Each detailed record contains 3 additional pieces of information:

  • Role: a curator-assigned description of the kind of association being reported. The values in this column come from a controlled vocabulary (developed to support the CGI database creation effort).
  • Sentence: the actual article abstract sentence used to derive the reported gene-disease association. The full sentence is displayed in the text area at the bottom portion of the interface (it is also availalbe as a tooltip text, by mousing over the "Sentence" column).
  • Pubmed: the Pubmed ID of the source article. Clicking on the Pubmed link brings up in the web browser the corresponding Pubmed abstract page (in this example, the sentence used for deriving the gene-disease association is actually the paper title):


Pubmed.png


It is also possible to link out to the NCI thesaurus in order to see the definition of the disease being associated with a gene; this is achieved by right-clicking on the table row for the gene-disease association and selecting the "Link to NCI_Thesaurus" option from the popup:

NCI thesaurus disease small.png


It should also be noted that the user interface allows ordering and filtering of the data (the latter can be very useful if there are many records being displayed):

  • Ordering: the table rows can be sorted alphabetically by the contents of any column, by clicking on a column heading.
  • Filtering: the drop down boxes that appear above the columns "Marker", "Gene", "Disease", and "Role" contain one value for each distinct entry within those columns. They can be used to select only records that contain the designated values. Of note is the drop-down associated with the "Disease" column:

CGI disease dropdown.png


The parantheses next to a disease name indicate how many distinct genes (among those included in the user query) are associated with this particular disease.

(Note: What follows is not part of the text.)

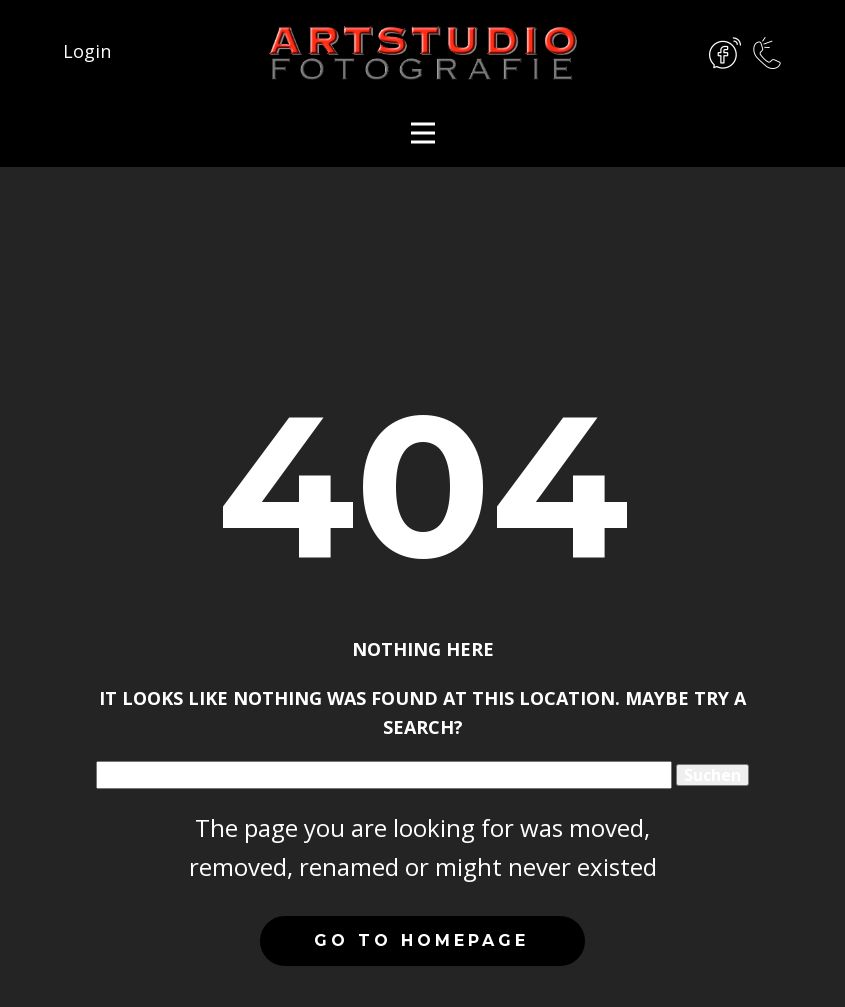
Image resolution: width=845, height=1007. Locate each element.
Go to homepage (421, 940)
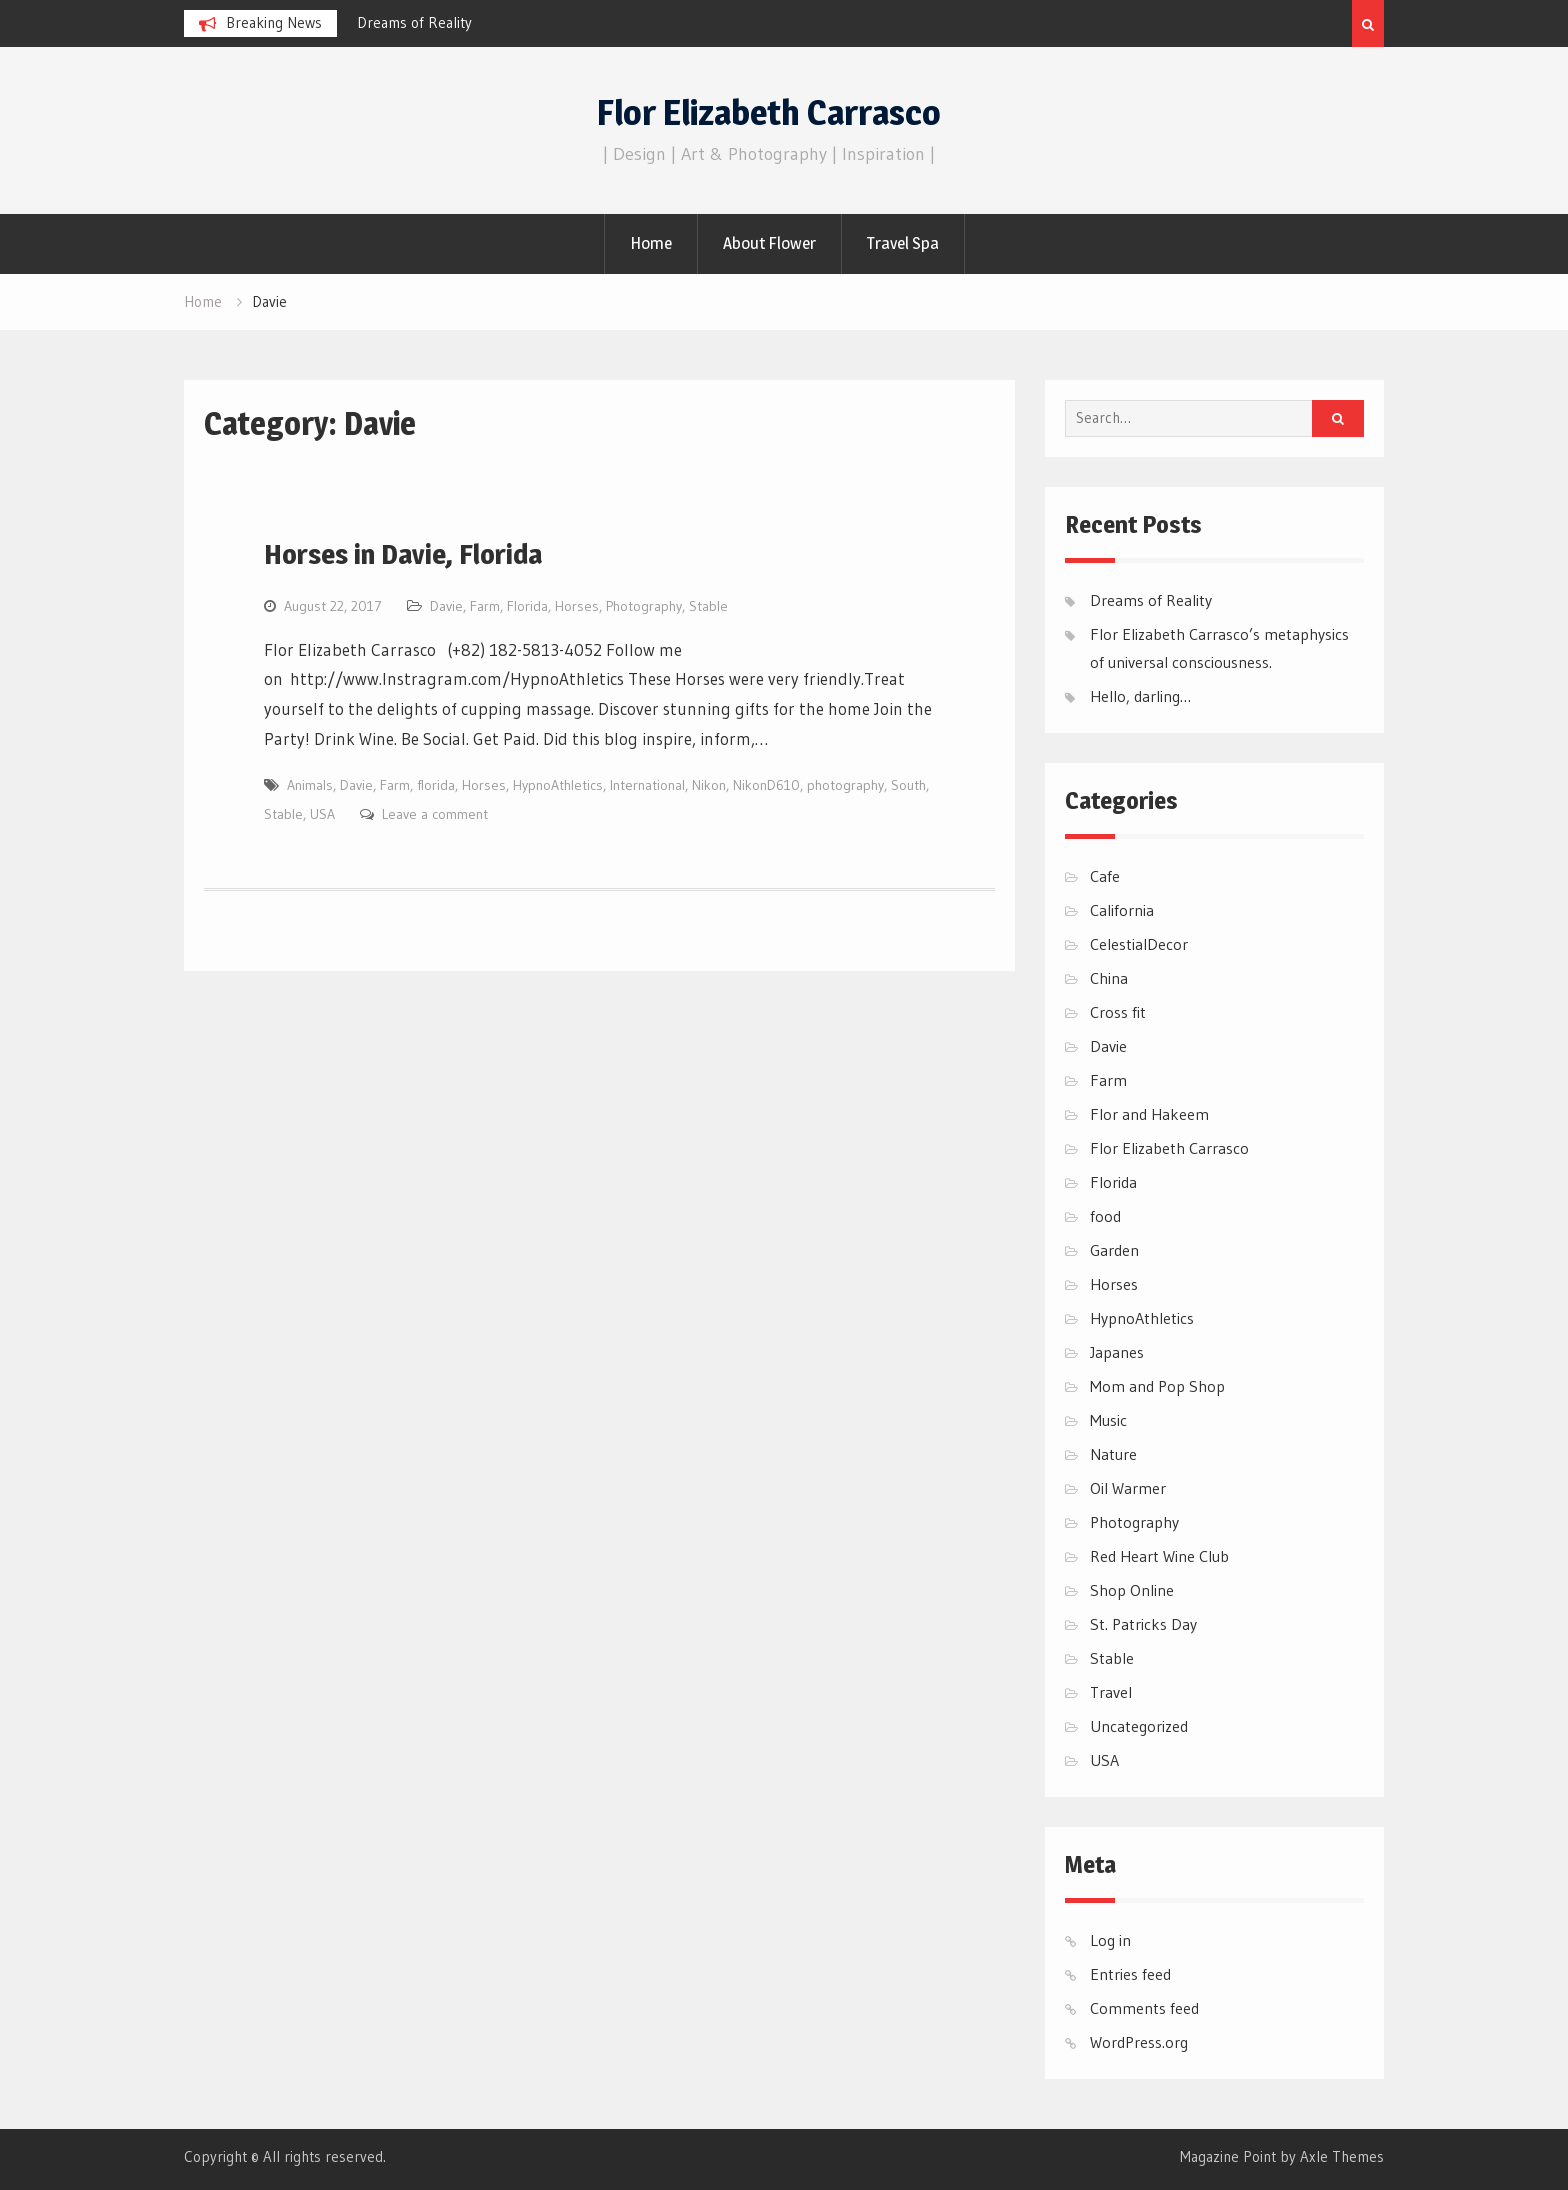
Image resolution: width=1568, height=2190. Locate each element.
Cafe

It should be noted that these numbers are calculated using only fetched records. As mentioned above, the first stage of the infromation retrieval will fetch at most 10 records per gene. The remaining records asscociated with a gene can be retrieved from the CGI server by right-clicking on a table row corresponding to the gene and by selecting the popup menu option "retrieve" all:


IMAGE MISSING HERE


After all gene-disease association records for a given gene have been fetched, the bold-face type of its associated probeset name is removed.

Finally,by clicking on the "Export" button at the bottom of the user interfce, the contents of the gene-disease and the gene-compound tables displayed within the CancerGeneIndex tab can be exported as comma separated values text files for further analysis or/and visualization by spreadsheet software.